Timeout errors For long-running completions (large max_tokens or complex reasoning models like DeepSeek-R1), increase your client timeout:
client = OpenAI(
base_url="https://gpt-agent.cc/v1",
api_key="your-api-key",
timeout=120.0 # seconds
)
Performance Tips
Choose the right model for the task. Do not use GPT-4o for simple classification tasks where GLM-4-Flash or Qwen-Turbo would suffice at 1/50th the cost. Match model capability to task complexity.
Leverage caching. If your application sends similar prompts repeatedly (e.g., customer service templates), the platform's cache-hit mechanism will automatically reduce your costs. Structure your prompts with a stable system message and variable user input to maximize cache hits.
Use streaming for user-facing applications. Streaming reduces perceived latency significantly. The first token arrives much faster than waiting for the complete response.
Optimize prompt length. Input tokens cost money too. Keep system prompts concise. Avoid stuffing unnecessary context into every request.
Batch non-urgent requests. If you have workloads that are not time-sensitive (e.g., nightly data processing), batch them during off-peak hours when the platform may have lower latency.

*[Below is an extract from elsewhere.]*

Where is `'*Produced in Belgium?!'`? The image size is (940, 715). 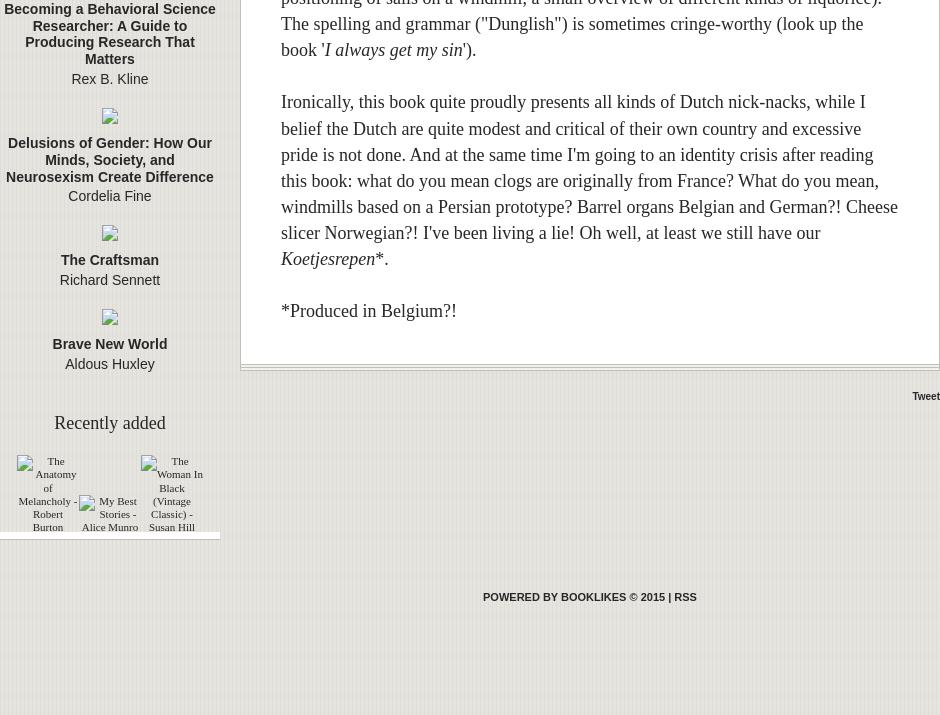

Supported Models and Their Strengths
Here is a quick reference for choosing the right model:
| Model | Best For | Context Window | Relative Cost | |---|---|---|---| | GPT-4o | General purpose, complex reasoning | 128K | Medium-High | | Claude 3.5 Sonnet | Coding, analysis, long documents | 200K | Medium-High | | DeepSeek-R1 | Math, logic, step-by-step reasoning | 64K | Medium | | DeepSeek-V3 | General purpose, good value | 128K | Low-Medium | | Qwen-Max | Multilingual, coding, reasoning | 128K | Medium | | Qwen-Plus | Balanced performance and cost | 128K | Low-Medium | | Qwen-Turbo | Speed-critical, simple tasks | 128K | Low | | Kimi (Moonshot) | Very long documents, research | 200K | Medium | | GLM-4 | Bilingual tasks, general purpose | 128K | Low-Medium | | GLM-4-Flash | High-volume, cost-sensitive | 128K | Very Low | | MiniMax | Conversational AI, chatbots | 64K | Low |
Conclusion
Chinese LLM API integration is not complicated. If you can call the OpenAI API, you can call a Chinese LLM through an aggregation platform. The protocol is the same, the SDKs are the same, and the code changes are minimal — typically just a base URL and API key swap.
The real advantage is access: one API key gives you China AI API global access to dozens of models spanning both Western and Chinese providers, all at prices that are significantly lower than going direct. For teams in Southeast Asia, Europe, or anywhere else looking to optimize their AI spend, this is the most practical path available today.
Start with a small test balance, verify the models meet your quality requirements, and scale from there.